En un trabajo utópico, todo sale de acuerdo a lo planeado, pero la realidad es otra. La habilidad para recuperarse rápido de una decepción laboral y mantener el mismo esfuerzo es lo que te hará sobresalir del resto.

 

CÓMO CORREGIRLO: 

Reconoce tus pensamientos, deténlos y cámbialos. Si ya te diste cuenta que los contratiempos te desmotivan demasiado, debes cambiar el “chip”. Convéncete a ti mismo que hacer el esfuerzo y tomar riesgos es éxito suficiente, y no hacer nada por miedo al fracaso, es fracasar desde un principio.

Un ejercicio que te ayudará a mejorar en este aspecto y en tu desempeño laboral es ponerte la meta de 1 vez al mes hacer algo que te saque de tu zona de confort en el trabajo. Puede ser hacer una nueva sugerencia bien organizada, o acercarte a un potencial nuevo cliente. Cualquiera que sea el resultado, te hará aprender para el siguiente mes hacerlo mejor.

 

reunion de trabajo

6. No pedir retroalimentación

En muchas organizaciones, hay una evaluación de desempeño anual (o a veces no la hay del todo). Sin embargo, no debes esperar un año para obtener esta valiosa información. Cuando dejamos pasar mucho tiempo, la evaluación puede centrarse en un evento o momento reciente que no necesariamente refleja el desempeño global del empleado.

 

CÓMO CORREGIRLO: 

Para poder ser exitoso en tu trabajo, es importante tener una evaluación frecuente de tus esfuerzos, y conocer cuáles son tus puntos fuertes y cuáles te falta mejorar. Los profesionales más exitosos saben la importancia de contar con alguien que pueda darles un feedback honesto y constructivo para que puedan mejorar continuamente.

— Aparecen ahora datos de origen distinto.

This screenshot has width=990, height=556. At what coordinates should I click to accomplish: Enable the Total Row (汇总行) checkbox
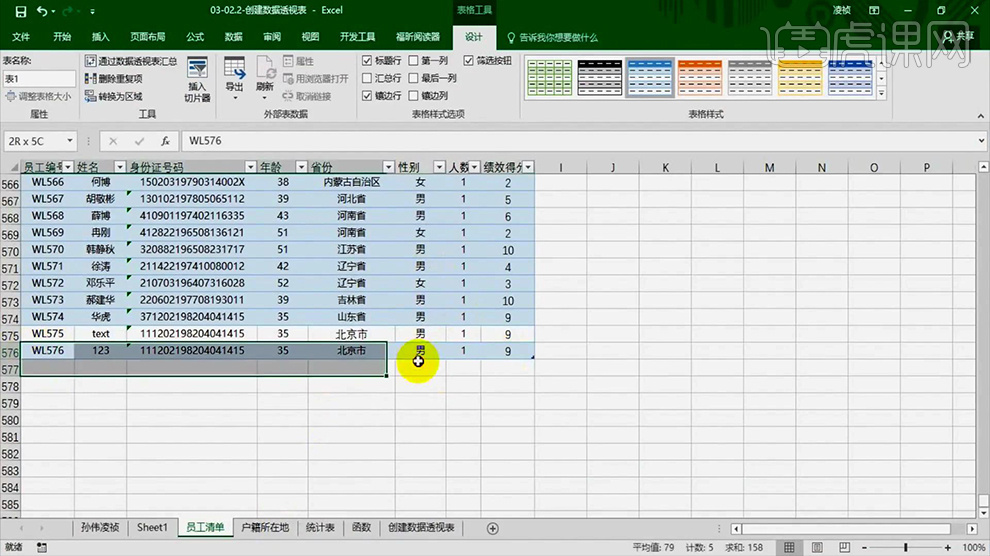coord(367,78)
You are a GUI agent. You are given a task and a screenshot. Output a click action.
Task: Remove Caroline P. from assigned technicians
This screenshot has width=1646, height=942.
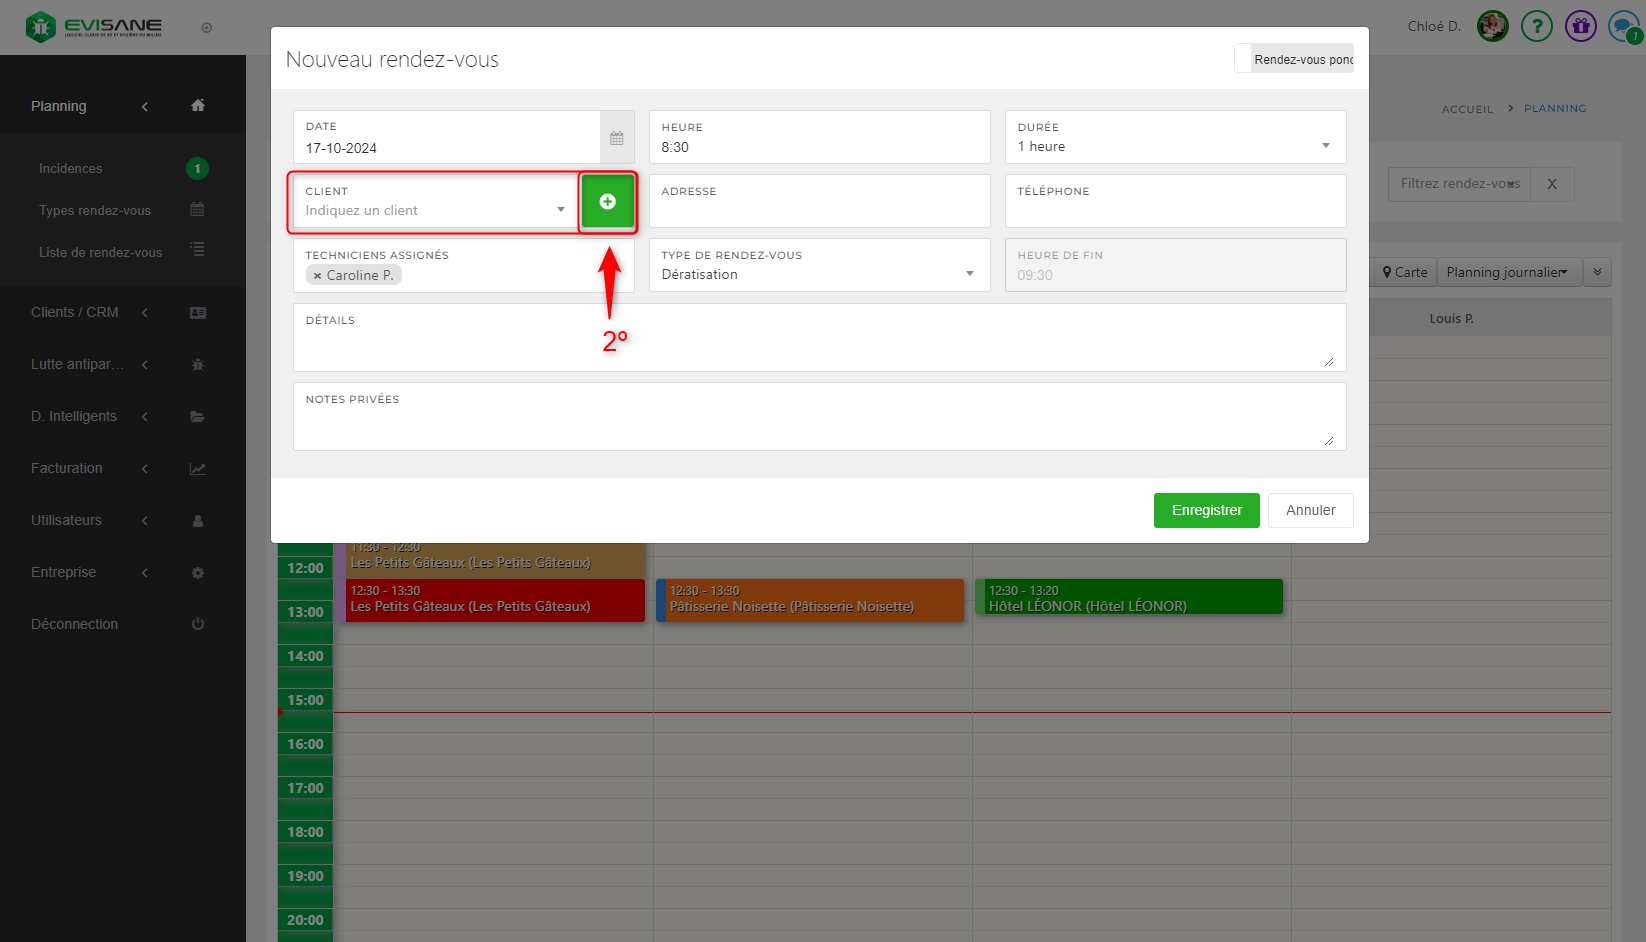(318, 276)
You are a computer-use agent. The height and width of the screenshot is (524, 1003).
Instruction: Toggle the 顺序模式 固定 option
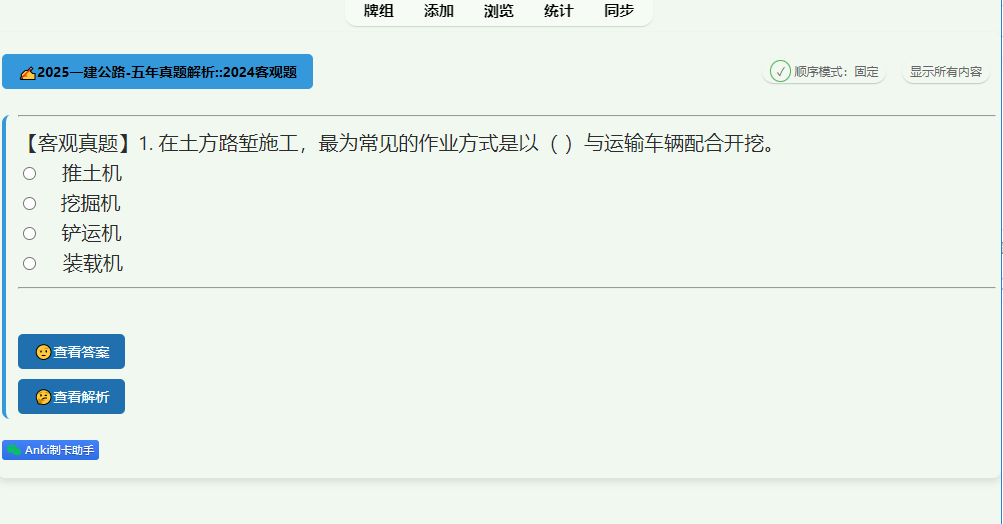pos(824,72)
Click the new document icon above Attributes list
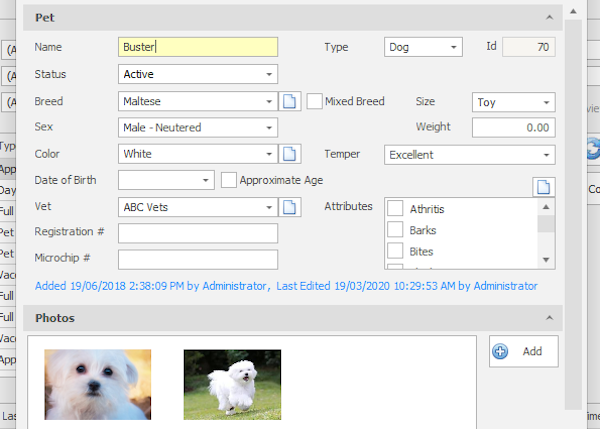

Encuentra un colega de confianza o pregúntale a tu jefe qué consejo te daría para mejorar tu desempeño en los próximos meses. Las personas que te rodean son quienes más observan tu trabajo, por lo que encontrar una crítica constructiva puede abrirte los ojos a algo que no habías notado o que no le estabas dando la importancia necesaria.

 

responsabilidad

7. No aceptar nuevas responsabilidades

Ceñirte a tu lista de funciones de la descripción de tu puesto es una de las formas más efectivas de no ser ascendido nunca. Sobresalir requiere dedicación, especialmente si eres parte de un equipo donde hay otras 3 o más personas con el mismo puesto (y por lo tanto, con perfiles profesionales similares). Puedes ser muy bueno en lo que haces, pero lo que distingue a los mejores ejecutivos de otros es que no temen tomar nuevos roles y asumir distintas tareas, pues el objetivo de su trabajo no es “hacer la tarea”, el objetivo es encaminar a la empresa a cumplir sus metas – y hacer lo necesario para ello.

 

CÓMO CORREGIRLO:

Pregúntate qué logros debes alcanzar antes de que puedas crecer en tu empresa. ¿Cómo vas a justificar ese incremento de sueldo y cargo? El que consigamos las metas de un puesto específico, no nos hace merecedores de otro puesto más alto.

Después de dominar las tareas de tu cargo, pregúntale a tu jefe de cuáles proyectos puedes formar parte que representen un reto para ti. Cuando se presente una oportunidad de ascenso, es más lógico que piensen en la persona que vas más allá de lo que se le pide.

Asegúrate de que puedas organizar tu tiempo para comprometerte con nuevos roles, no se trata de que termines extenuado. Busca tareas que estén alineadas con tus capacidades.

 

¿Te has identificado con alguno de los puntos? ¿Cuál observas con más frecuencia en tu lugar de trabajo? Cuéntame si piensas en otro error importante que cometen los buenos trabajadores.